Work to do |
Echo the entries below line for line, leaving out the pictures.

[Stored records start]

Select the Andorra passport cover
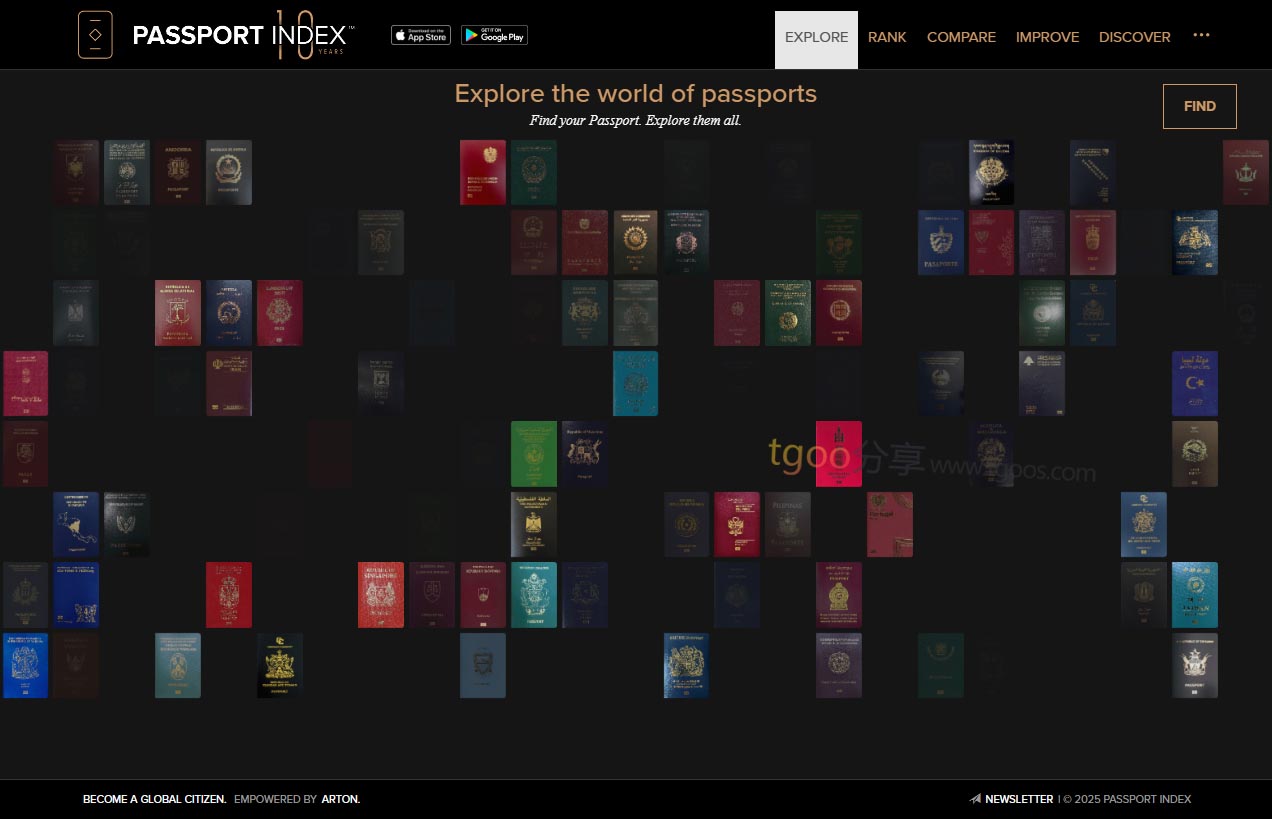This screenshot has height=819, width=1272. 177,172
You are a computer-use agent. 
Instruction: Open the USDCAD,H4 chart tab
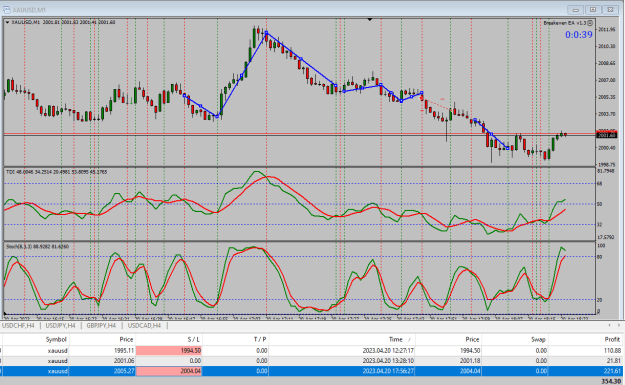point(144,326)
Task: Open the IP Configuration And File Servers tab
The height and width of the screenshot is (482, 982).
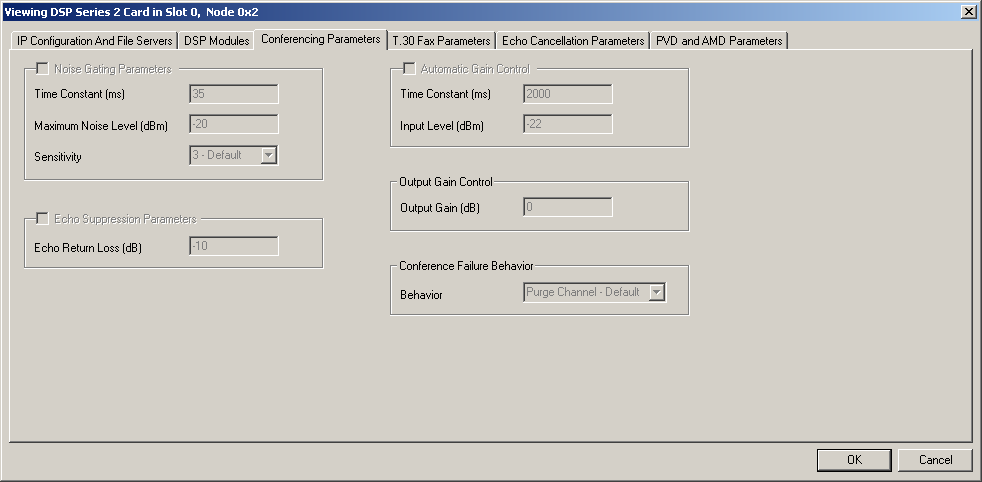Action: point(95,41)
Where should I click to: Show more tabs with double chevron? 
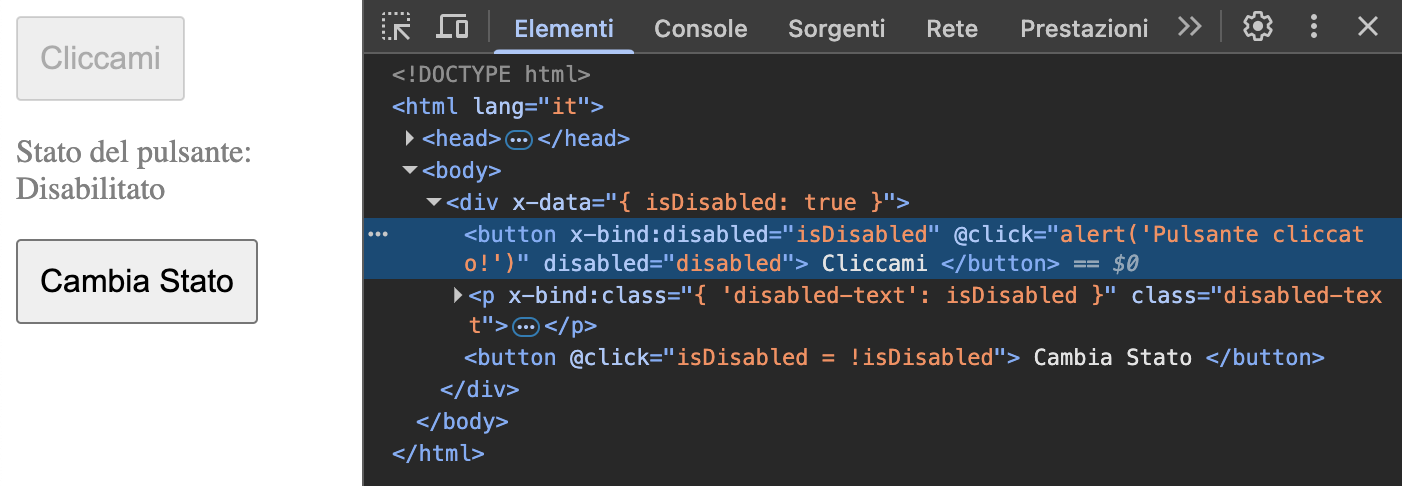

[Stored records end]

Task response |
Select the Andorra passport cover
This screenshot has height=819, width=1272. 177,172
You are a computer-use agent. 
Instruction: Open the USDCAD,H4 chart tab
point(144,326)
Task: Open the IP Configuration And File Servers tab
The height and width of the screenshot is (482, 982).
Action: point(95,41)
Where should I click to: Show more tabs with double chevron? 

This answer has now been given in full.